Frustrated Board and Shareholders Put Cash Flows Before Bros -- Finally!

Activist board members and shareholders can be a last line of defense when a CEO is bullying his entire company, which is why Uber CEO Travis Kalanick resigned today.  According to reports, investors demanded that he step down, in what New York Times reporter Mike Isaac described as an “outright rebellion.”

Some news sources were more cynical about the departure. The tech news site Pando said that Silicon Valley puts “cash flows before bros,” but whatever you believe, it’s about time. I’ve been calling for Kalanick’s resignation for months as this textbook case of a Silicon Valley “bro” who mismanaged the company he founded and allowed the regular abuse of his employees has dominated business headlines. It’s amazing how motivated people can be to stop abuse when their investment is at risk.

According to Adrienne LaFrance at the Atlantic, “It was ultimately concerns over the bottom line—not merely the toxic culture, or Kalanick’s trademark hubris, or explosive allegations of sexual harassment, or revelations about Uber’s secret software to evade of law enforcement—that forced Kalanick out. Well, out of his job as CEO, that is. He’ll still be on Uber’s board of directors, and he will retain his control of a majority of Uber’s voting shares.”
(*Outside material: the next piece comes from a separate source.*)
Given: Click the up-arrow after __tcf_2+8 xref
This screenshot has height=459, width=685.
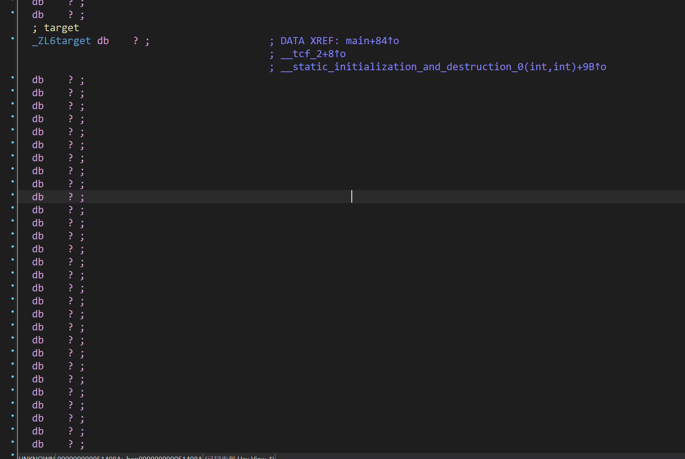Looking at the screenshot, I should pos(337,54).
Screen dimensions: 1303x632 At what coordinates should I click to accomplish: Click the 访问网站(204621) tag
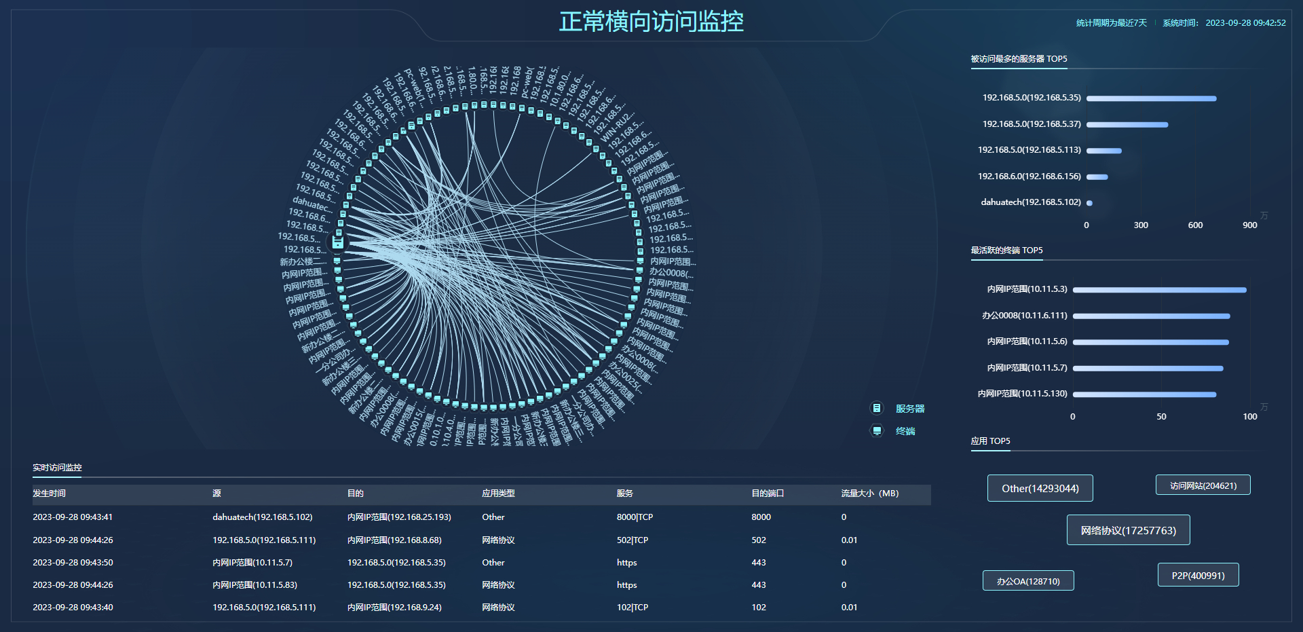pyautogui.click(x=1203, y=485)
This doesn’t sit well with Benjamin Edelman at Harvard Business Review. He sees Uber’s troubles as deep and systemic: “I suggest that the problem at Uber goes beyond a culture created by toxic leadership. The company’s cultural dysfunction, it seems to me, stems from the very nature of the company’s competitive advantage: Uber’s business model is predicated on lawbreaking. And having grown through intentional illegality, Uber can’t easily pivot toward following the rules.” For this reason, Edelman is calling for regulators to shut down the company.

I’ve discussed all of these issues at length in my book, From Bully to Bull’s-Eye: Move Your Organization Out of the Line of Fire, and dedicated the entire first third of the book to the critical question—“Is Your Workplace Culture a Ticking Time Bomb?” The bottom line is that Uber was a ticking time bomb, but shareholders finally got it right. Investors and boards have a responsibility to employees to be responsible for a psychologically healthy, safe and fair workplace. I’m glad to see that they’ve stepped up at last. Maybe now we can have a news cycle without Uber dominating the business headlines.